→ **TASK INSTRUCTIONS**
Please state how many lines in the listing below contain the word "height", giving only the number.

[Entries for locating text and elements]
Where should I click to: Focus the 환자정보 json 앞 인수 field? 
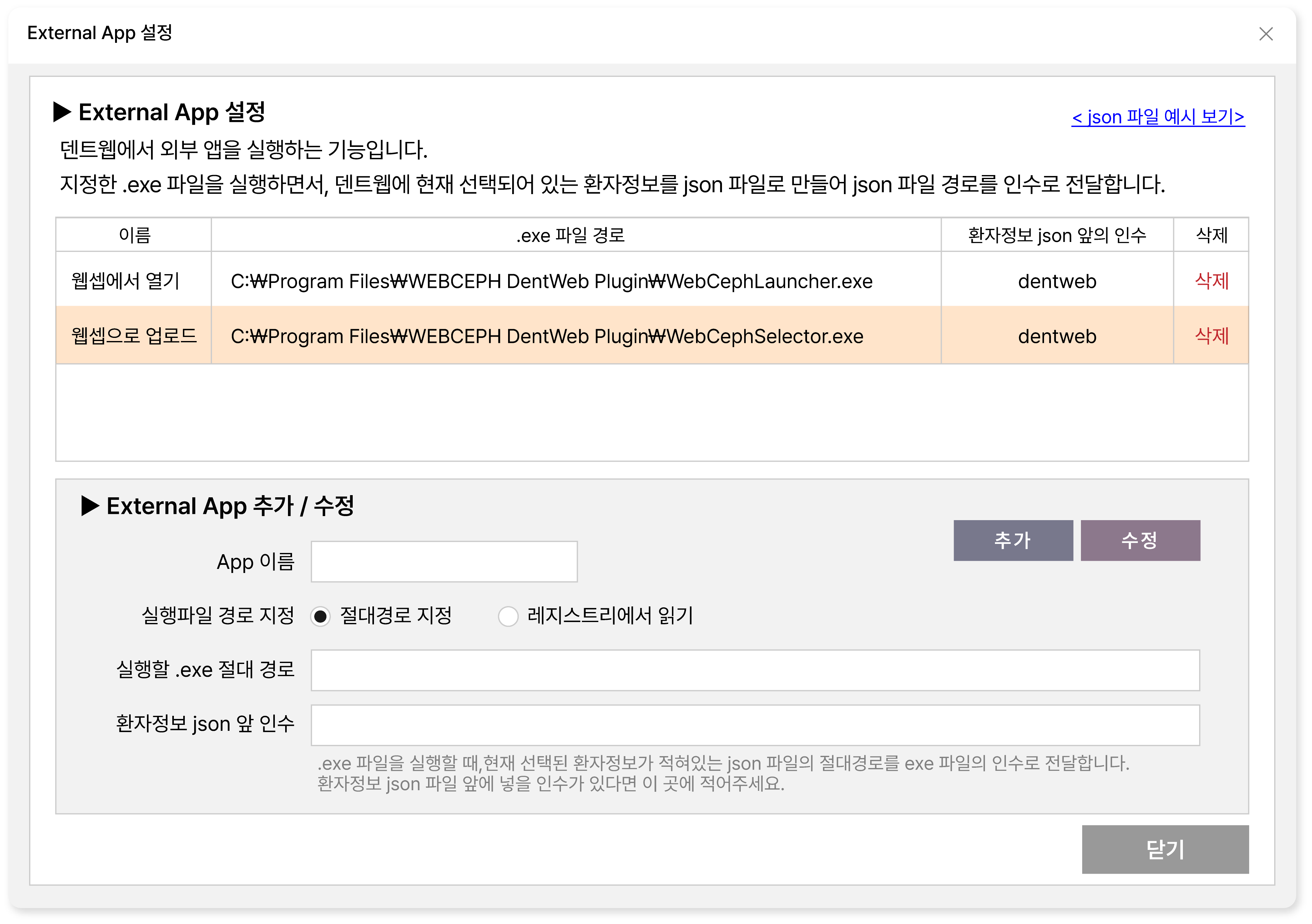click(x=755, y=725)
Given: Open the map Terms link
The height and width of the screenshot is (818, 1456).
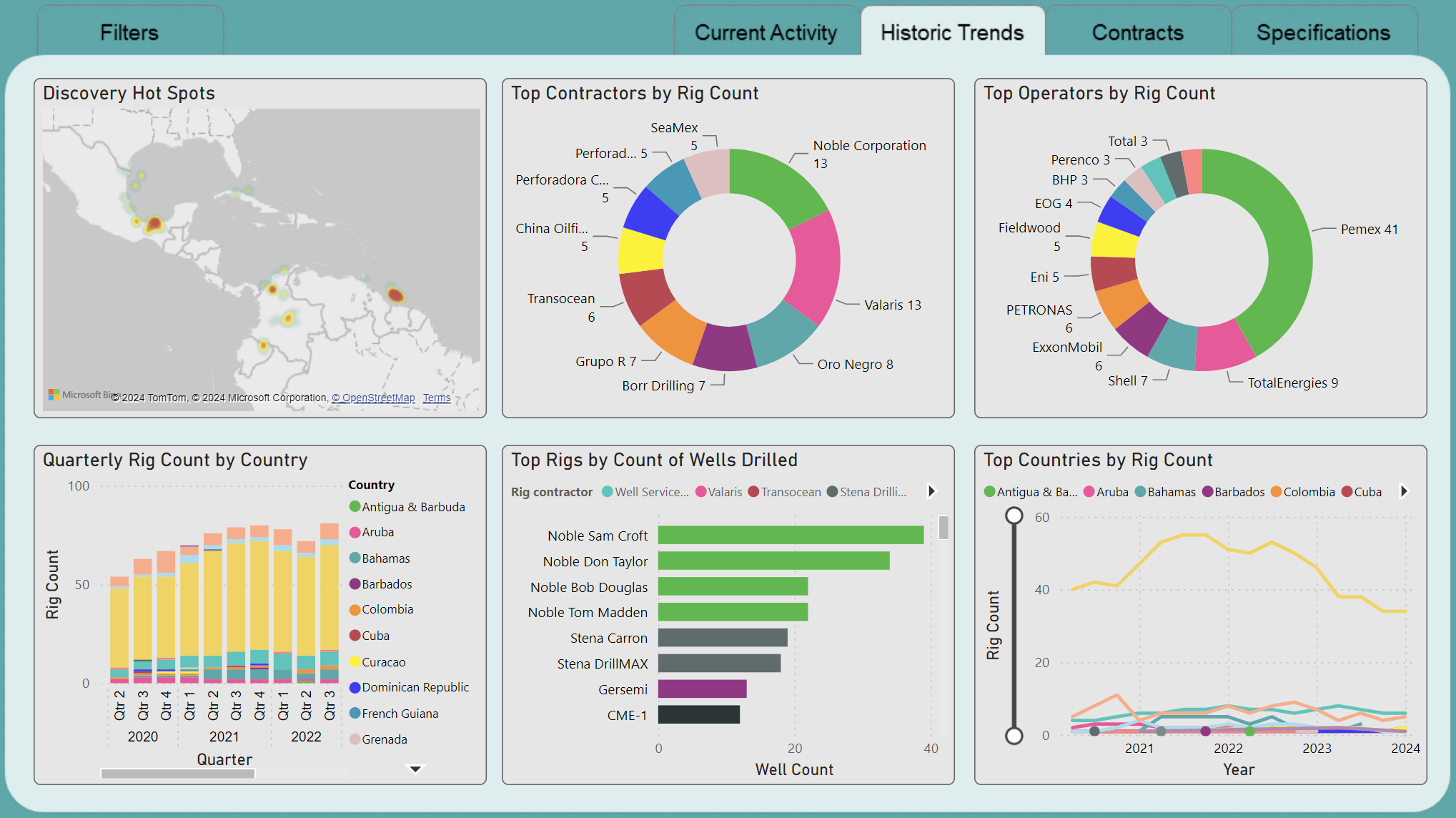Looking at the screenshot, I should point(436,398).
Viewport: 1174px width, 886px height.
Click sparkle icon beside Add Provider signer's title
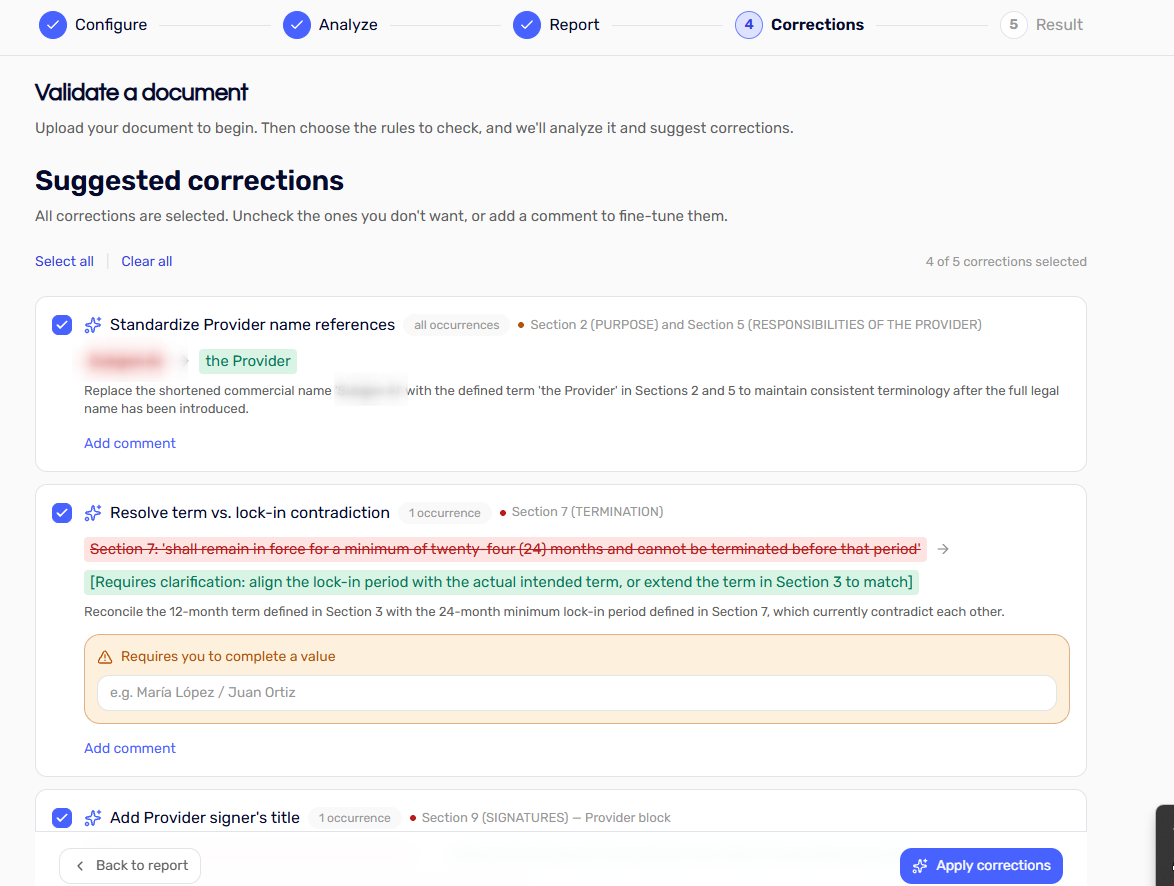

→ **CORRECT ANSWER**
2